> _Work to complete_: Below are several entries. Transcribe exactly those lines that fall from the one with "Open the @papatiwawa handle link" through the one with "The height and width of the screenshot is (176, 250).", end lines included.

Excerpts from a dataset
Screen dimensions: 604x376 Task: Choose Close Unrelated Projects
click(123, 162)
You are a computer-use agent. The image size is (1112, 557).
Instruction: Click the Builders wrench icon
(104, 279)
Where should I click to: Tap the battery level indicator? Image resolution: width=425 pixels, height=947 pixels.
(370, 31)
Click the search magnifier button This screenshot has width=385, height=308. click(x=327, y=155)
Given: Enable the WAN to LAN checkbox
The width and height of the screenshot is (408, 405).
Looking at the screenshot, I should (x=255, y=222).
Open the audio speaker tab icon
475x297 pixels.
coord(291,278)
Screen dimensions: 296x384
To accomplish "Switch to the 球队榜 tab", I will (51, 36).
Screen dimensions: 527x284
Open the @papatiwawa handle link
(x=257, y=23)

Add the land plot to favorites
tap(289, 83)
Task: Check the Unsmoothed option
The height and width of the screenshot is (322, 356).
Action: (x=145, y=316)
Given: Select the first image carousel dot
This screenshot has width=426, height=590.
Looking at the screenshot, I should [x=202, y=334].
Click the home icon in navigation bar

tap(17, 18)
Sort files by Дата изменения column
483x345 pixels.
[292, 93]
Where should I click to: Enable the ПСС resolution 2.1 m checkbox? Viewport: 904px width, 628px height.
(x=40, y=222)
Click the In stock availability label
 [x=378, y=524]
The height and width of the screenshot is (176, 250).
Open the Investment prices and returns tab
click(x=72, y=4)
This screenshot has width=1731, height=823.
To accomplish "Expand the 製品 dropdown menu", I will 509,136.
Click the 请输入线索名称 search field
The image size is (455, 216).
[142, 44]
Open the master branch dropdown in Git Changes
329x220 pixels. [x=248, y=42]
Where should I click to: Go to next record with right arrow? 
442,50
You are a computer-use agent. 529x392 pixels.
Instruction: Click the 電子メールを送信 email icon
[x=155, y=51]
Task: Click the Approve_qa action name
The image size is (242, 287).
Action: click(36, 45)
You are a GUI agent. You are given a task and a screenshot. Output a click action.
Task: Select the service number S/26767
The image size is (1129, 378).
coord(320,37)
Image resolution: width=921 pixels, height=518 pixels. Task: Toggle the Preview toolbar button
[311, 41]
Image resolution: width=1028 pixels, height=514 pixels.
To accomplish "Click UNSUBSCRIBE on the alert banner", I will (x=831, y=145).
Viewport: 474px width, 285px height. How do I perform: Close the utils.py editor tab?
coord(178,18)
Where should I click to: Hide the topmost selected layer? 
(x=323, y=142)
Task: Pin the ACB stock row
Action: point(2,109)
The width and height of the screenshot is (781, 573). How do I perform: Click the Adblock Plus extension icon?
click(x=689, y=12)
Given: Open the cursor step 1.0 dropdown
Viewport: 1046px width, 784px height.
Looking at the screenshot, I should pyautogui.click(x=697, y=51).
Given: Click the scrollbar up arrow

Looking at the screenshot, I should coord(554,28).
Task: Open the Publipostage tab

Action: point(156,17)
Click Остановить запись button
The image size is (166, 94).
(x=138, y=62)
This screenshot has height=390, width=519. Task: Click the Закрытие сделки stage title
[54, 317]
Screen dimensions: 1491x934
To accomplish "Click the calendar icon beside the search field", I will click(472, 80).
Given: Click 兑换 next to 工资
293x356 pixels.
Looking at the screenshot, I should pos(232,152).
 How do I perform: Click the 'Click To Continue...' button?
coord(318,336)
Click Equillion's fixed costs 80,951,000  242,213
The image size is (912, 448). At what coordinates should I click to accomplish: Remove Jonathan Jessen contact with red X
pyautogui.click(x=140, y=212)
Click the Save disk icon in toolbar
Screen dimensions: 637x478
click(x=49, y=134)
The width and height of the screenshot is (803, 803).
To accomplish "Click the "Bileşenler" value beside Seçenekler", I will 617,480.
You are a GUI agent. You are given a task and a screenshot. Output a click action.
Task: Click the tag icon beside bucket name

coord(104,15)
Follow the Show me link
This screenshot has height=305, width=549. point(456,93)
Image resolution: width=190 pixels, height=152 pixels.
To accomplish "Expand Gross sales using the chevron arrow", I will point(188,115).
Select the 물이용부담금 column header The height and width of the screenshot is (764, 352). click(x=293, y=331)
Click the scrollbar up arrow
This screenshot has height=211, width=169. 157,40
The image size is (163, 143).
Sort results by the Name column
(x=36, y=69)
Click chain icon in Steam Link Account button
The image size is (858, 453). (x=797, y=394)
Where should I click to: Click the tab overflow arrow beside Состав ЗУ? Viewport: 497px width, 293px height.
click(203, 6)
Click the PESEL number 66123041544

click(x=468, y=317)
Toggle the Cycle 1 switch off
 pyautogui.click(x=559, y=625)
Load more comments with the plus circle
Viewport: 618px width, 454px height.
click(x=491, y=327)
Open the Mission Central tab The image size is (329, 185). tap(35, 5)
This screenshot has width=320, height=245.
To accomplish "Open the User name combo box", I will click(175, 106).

> _Solution to the exercise_:
Open the @papatiwawa handle link
(x=257, y=23)

Add the land plot to favorites
tap(289, 83)
Task: Check the Unsmoothed option
The height and width of the screenshot is (322, 356).
Action: (x=145, y=316)
Given: Select the first image carousel dot
This screenshot has width=426, height=590.
Looking at the screenshot, I should [x=202, y=334].
Click the home icon in navigation bar

tap(17, 18)
Sort files by Дата изменения column
483x345 pixels.
[292, 93]
Where should I click to: Enable the ПСС resolution 2.1 m checkbox? Viewport: 904px width, 628px height.
(x=40, y=222)
Click the In stock availability label
 [x=378, y=524]
The height and width of the screenshot is (176, 250).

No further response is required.